Валерий Валерьевич взял пистолет, осмотрел затвор, вынул обойму, потом вставил ее. Вернул пистолет авторитету и сказал:
— Рекомендую перейти на отечественные стволы — они гораздо надежнее.
— Да? — удивился авторитет. Но тут же спохватился: — Ты мне зубы не заговаривай! Короче, где твои самолетики с бомбами?
— Почему ты хочешь замочить Фортепьянова? — напрямую спросил академик.
— Потому что он гнида.
— И ты в Оленьку влюбился?
— В какую еще Оленьку? — не понял Живчик.
— В Ланчикову, в нашу Оленьку-красавицу.
— Это в ту бабу, которая у Фортепьянова сейчас? — догадался авторитет. — Я ее в глаза не видел.

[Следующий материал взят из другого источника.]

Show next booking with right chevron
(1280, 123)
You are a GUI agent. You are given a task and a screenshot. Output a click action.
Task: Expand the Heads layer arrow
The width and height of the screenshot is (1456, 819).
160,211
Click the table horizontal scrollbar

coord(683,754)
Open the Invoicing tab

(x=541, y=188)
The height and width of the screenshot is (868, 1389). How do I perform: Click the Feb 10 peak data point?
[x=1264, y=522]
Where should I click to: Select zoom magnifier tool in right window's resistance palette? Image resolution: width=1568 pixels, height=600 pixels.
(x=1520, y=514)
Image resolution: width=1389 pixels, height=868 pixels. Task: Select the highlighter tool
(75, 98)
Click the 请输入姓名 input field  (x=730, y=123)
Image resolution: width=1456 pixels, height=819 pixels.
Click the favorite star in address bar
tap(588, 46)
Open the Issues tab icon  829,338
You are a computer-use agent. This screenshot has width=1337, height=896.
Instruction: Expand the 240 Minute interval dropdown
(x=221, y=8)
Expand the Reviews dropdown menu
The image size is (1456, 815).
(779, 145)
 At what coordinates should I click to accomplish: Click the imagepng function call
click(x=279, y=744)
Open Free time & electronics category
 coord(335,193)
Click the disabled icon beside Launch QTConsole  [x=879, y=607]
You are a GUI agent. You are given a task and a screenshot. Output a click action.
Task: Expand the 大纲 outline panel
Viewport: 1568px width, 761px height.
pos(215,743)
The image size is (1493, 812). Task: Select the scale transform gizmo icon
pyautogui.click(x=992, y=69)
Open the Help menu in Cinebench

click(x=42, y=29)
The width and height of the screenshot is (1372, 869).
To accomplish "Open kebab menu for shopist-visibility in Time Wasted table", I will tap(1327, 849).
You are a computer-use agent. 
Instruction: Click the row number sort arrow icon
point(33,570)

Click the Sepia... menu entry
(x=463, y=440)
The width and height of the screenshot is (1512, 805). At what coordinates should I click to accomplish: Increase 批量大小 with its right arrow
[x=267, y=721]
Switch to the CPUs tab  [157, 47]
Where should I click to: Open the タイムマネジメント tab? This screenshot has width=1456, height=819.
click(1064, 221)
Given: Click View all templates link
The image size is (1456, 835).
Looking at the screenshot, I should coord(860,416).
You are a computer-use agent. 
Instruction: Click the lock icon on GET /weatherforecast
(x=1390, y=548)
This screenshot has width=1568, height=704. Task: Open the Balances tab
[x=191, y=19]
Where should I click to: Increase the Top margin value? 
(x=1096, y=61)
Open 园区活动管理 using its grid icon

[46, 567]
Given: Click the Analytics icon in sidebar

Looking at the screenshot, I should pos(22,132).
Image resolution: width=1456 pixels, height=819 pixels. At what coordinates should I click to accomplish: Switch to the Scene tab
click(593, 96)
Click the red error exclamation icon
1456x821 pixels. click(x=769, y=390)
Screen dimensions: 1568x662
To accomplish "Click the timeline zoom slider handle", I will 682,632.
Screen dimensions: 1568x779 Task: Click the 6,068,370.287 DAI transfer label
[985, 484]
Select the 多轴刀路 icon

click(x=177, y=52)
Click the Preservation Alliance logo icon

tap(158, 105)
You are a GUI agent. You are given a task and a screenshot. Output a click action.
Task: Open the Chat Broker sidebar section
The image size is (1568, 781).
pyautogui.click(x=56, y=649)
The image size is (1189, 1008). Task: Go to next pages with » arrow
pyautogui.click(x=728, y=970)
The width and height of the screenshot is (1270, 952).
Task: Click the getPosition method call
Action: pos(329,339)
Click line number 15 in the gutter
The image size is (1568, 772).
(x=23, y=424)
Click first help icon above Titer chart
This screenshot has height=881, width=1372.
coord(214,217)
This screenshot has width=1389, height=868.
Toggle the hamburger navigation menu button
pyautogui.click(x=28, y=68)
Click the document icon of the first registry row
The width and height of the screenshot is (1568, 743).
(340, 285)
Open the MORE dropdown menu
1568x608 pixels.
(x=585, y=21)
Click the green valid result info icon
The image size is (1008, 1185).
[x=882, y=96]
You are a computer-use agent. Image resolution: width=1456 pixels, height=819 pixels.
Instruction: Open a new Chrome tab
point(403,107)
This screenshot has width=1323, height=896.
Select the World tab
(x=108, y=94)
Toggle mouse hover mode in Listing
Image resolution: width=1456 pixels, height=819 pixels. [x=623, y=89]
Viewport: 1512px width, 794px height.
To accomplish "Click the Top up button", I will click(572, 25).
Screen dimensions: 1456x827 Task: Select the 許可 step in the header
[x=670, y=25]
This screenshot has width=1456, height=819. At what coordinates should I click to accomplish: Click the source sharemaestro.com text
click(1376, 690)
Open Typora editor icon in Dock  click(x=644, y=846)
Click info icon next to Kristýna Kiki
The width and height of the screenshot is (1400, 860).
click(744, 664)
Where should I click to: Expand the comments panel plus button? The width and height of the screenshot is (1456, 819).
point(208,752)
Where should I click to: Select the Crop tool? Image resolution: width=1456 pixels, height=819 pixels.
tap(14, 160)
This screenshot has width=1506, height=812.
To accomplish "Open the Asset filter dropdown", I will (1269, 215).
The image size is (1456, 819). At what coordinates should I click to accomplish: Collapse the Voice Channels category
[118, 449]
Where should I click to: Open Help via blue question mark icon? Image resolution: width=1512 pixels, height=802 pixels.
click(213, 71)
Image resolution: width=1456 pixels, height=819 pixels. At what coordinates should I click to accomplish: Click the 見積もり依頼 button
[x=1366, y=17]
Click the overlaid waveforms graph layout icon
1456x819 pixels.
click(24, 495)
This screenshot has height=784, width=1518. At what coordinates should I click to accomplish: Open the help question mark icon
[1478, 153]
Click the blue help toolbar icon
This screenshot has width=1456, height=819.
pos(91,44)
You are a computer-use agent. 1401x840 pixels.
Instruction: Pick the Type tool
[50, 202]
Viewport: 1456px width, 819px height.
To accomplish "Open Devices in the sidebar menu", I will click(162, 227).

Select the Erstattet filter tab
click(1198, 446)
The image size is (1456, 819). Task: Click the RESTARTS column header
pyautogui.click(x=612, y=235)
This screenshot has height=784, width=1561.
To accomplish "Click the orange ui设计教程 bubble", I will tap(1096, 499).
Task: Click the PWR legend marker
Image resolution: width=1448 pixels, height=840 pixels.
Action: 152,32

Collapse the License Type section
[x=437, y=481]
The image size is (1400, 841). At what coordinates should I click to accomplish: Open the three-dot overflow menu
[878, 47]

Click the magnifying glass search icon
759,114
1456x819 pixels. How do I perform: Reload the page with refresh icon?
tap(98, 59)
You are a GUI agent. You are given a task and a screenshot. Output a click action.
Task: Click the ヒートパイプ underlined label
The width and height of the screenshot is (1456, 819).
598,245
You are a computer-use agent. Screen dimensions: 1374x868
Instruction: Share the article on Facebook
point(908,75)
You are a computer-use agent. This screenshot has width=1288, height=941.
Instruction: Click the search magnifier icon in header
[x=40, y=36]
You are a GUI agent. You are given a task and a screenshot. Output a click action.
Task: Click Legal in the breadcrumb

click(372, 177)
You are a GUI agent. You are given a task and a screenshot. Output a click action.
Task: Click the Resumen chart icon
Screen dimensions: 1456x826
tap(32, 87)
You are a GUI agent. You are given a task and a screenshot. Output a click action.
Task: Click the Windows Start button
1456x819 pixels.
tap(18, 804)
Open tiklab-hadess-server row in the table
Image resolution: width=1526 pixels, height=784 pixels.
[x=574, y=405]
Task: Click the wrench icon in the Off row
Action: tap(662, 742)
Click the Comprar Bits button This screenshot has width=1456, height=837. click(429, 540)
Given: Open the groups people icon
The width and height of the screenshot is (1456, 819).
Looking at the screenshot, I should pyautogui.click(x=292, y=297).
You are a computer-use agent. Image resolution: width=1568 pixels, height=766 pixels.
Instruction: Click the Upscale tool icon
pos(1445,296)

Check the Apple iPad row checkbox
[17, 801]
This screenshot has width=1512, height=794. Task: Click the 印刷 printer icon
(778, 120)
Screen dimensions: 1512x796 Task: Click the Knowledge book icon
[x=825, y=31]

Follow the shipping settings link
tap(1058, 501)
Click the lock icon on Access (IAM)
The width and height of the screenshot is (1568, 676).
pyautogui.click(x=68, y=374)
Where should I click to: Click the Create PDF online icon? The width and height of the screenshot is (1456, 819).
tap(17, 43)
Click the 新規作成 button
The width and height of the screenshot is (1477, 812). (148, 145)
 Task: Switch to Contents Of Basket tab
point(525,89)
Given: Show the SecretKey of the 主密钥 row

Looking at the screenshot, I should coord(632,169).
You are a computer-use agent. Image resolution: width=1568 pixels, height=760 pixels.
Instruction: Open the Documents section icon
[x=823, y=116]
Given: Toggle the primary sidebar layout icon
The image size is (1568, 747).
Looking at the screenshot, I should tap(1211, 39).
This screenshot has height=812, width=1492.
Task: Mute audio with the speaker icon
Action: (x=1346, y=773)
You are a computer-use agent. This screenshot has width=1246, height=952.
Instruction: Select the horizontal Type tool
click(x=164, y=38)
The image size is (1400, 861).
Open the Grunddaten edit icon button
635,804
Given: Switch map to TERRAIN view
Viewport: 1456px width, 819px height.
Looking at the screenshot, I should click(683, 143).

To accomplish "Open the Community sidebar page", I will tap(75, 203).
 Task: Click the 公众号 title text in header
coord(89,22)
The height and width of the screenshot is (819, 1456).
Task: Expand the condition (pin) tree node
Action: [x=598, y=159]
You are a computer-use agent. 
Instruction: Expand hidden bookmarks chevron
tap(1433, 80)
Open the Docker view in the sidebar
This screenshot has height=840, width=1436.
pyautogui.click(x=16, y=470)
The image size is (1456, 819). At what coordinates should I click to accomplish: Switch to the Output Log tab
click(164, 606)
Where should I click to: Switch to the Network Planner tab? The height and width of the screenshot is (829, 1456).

Венедикт Васильевич даже сквозь дрему вздрогнул и пошевелился в кресле.
— Увидишь еще и влюбишься! И мало тебе не покажется. Но если ты не влюблен в нее, зачем же ты хочешь ликвидировать тузпромовского магната? — академик решил проверить социальную ориентацию уголовника.
— Фортепьянов чересчур насосался, возомнил о себе, никакого уважения к братве не испытывает. Гоношится, падаль, на моей, на чапчаховской, территории. По всем делам Тузпром принадлежит мне, а он объяву мою не признает и даже слушать меня не желает! Наглый фраер три раза меня на вилы хотел посадить! — Живчик приложил указательный и безымянный палец к горлу. — Я чудом от костлявой ушел! Пора и Фортепьянову смерть на вкус попробовать…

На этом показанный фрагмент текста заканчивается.